PROMPT
Extract every line below that contains the word "shopping".

══ EXERCISE INPUT ══

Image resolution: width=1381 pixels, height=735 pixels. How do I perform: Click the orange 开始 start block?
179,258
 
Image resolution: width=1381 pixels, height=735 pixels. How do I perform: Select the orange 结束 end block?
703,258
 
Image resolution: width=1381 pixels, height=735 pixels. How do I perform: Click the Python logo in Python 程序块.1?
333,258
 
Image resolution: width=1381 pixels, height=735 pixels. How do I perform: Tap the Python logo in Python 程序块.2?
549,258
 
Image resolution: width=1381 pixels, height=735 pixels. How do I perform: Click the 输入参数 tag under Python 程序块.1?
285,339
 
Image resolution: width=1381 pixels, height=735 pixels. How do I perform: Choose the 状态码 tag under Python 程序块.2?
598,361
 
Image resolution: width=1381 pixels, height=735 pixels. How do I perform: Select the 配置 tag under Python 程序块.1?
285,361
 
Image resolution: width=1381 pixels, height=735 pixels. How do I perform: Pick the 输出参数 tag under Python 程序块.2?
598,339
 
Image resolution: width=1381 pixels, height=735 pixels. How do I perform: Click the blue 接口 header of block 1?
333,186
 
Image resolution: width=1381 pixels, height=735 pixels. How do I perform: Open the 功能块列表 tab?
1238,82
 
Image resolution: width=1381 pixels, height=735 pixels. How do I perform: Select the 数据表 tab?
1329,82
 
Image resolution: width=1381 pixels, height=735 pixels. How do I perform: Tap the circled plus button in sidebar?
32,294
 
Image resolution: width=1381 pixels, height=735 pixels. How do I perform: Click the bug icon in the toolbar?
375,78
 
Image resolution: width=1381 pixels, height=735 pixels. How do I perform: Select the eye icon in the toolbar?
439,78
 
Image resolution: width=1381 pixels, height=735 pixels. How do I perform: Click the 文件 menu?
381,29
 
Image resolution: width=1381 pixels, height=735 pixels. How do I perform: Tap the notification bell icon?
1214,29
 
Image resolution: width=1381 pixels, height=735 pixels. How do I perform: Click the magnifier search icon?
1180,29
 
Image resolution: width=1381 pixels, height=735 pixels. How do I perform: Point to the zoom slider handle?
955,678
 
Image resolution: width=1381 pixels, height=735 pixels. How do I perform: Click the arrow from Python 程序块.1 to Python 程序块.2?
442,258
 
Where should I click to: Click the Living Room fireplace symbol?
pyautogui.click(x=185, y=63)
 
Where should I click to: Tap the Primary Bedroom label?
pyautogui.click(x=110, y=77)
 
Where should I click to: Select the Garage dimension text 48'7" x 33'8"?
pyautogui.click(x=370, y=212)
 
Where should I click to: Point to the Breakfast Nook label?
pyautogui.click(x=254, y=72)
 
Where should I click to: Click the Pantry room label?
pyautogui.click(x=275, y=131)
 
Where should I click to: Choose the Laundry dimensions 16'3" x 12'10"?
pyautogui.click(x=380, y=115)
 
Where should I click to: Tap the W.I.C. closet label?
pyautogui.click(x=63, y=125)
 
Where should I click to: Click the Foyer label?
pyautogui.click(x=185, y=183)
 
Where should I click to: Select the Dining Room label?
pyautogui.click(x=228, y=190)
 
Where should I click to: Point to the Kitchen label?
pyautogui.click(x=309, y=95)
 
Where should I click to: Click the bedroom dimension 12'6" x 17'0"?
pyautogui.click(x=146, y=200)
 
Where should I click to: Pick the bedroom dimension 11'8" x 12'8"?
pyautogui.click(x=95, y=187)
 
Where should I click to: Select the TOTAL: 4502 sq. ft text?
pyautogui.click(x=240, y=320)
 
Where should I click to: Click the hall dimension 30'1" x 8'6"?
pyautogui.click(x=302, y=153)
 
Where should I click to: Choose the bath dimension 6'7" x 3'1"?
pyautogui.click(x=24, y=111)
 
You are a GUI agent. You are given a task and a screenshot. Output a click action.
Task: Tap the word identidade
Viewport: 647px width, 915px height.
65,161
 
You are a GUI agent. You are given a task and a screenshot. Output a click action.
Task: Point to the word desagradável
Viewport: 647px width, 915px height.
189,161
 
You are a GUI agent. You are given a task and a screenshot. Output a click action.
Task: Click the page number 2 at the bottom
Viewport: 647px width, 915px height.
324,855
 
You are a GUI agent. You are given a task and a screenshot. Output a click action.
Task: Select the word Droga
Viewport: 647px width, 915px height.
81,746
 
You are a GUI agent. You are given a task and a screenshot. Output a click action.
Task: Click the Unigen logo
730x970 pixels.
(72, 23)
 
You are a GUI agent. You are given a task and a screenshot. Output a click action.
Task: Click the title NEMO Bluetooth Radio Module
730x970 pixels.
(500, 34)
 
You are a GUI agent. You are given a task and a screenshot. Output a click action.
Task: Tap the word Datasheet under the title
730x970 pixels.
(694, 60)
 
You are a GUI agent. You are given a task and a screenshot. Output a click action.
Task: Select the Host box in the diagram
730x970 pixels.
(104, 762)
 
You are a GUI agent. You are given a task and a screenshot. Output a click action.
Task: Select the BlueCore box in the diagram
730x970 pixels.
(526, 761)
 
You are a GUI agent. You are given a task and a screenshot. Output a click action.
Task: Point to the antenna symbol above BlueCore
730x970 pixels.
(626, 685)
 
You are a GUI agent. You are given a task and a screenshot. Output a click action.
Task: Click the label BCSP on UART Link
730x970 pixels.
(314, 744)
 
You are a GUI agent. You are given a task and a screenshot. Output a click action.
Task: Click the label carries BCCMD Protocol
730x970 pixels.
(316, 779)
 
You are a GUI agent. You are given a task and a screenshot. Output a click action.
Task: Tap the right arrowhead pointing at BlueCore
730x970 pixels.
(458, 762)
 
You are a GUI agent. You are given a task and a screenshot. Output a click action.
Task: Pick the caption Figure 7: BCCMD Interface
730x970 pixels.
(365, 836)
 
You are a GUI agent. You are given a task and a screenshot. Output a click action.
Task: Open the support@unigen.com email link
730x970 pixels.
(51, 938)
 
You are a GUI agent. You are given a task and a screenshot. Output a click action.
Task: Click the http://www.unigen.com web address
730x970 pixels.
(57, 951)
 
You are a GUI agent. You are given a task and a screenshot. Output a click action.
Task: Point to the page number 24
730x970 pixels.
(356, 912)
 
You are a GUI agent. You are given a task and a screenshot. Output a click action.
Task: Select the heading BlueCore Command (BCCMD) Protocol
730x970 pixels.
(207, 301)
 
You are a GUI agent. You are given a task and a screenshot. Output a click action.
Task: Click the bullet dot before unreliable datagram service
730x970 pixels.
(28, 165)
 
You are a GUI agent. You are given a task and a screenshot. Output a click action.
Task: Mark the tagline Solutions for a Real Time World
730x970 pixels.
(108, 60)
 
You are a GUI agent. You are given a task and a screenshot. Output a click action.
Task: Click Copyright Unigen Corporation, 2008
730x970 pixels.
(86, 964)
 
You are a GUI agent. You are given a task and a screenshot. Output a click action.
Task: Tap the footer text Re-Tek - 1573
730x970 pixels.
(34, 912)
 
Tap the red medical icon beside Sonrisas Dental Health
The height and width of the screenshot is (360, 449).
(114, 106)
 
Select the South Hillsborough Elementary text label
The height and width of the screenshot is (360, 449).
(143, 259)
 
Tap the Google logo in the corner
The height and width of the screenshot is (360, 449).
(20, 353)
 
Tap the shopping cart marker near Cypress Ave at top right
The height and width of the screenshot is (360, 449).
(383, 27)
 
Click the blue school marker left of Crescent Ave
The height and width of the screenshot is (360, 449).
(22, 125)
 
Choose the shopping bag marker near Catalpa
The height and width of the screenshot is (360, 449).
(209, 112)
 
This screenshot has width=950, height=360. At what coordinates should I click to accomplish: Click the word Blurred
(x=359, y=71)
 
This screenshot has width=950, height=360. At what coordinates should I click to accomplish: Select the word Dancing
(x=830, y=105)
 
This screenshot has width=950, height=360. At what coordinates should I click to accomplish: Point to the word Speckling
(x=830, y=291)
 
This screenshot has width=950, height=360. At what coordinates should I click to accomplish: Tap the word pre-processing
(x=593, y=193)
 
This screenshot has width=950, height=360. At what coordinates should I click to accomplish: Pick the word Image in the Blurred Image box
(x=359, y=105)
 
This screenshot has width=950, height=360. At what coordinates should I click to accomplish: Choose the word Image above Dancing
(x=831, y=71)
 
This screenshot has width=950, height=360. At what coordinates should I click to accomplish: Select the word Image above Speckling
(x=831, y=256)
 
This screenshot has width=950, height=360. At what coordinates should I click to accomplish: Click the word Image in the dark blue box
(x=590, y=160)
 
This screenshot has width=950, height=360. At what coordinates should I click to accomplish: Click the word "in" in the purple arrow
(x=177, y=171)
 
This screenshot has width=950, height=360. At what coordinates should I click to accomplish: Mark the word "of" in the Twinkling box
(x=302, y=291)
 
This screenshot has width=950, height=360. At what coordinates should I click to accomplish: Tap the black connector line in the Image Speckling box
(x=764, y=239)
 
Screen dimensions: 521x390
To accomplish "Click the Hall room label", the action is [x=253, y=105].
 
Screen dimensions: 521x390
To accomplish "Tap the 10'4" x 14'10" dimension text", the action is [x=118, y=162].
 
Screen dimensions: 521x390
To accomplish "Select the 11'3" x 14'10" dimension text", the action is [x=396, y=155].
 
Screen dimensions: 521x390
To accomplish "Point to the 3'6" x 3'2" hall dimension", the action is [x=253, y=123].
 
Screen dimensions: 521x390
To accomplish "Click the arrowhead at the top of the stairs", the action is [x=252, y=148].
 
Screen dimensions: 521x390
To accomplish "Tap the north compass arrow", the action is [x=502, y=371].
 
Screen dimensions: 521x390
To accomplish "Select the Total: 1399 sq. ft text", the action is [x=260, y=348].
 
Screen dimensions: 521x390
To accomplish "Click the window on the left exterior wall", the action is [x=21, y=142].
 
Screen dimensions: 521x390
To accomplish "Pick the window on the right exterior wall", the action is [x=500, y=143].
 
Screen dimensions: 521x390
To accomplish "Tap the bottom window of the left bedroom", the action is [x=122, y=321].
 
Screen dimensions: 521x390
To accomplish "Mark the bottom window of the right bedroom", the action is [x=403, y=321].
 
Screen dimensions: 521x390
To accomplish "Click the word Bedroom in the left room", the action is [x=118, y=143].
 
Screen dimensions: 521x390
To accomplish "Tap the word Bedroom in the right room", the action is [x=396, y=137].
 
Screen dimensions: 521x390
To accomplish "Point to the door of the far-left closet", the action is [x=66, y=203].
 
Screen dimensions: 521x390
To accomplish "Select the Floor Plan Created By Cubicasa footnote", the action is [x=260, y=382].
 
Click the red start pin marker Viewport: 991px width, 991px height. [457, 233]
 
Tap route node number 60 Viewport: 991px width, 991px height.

═══

RESPONSE TO THIS TASK
Tap the shopping cart marker near Cypress Ave at top right
Choose the shopping bag marker near Catalpa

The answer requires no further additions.